Dataset excerpts below:

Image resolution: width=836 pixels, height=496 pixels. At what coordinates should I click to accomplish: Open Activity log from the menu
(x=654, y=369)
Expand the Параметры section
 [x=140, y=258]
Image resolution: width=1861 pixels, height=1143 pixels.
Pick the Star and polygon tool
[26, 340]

End of Dataset excerpts.
Dataset excerpts below:

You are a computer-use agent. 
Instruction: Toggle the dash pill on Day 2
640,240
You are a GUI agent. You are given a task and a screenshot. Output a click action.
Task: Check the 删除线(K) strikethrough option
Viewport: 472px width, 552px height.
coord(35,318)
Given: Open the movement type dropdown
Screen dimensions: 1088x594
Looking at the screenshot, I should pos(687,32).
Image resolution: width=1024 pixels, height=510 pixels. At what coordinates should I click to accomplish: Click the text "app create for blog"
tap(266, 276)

End of Dataset excerpts.

_Task to carry out_: Pull out every line of the records that includes the string "agent".

_Task solution_:
You are a computer-use agent. 
You are a GUI agent. You are given a task and a screenshot. Output a click action.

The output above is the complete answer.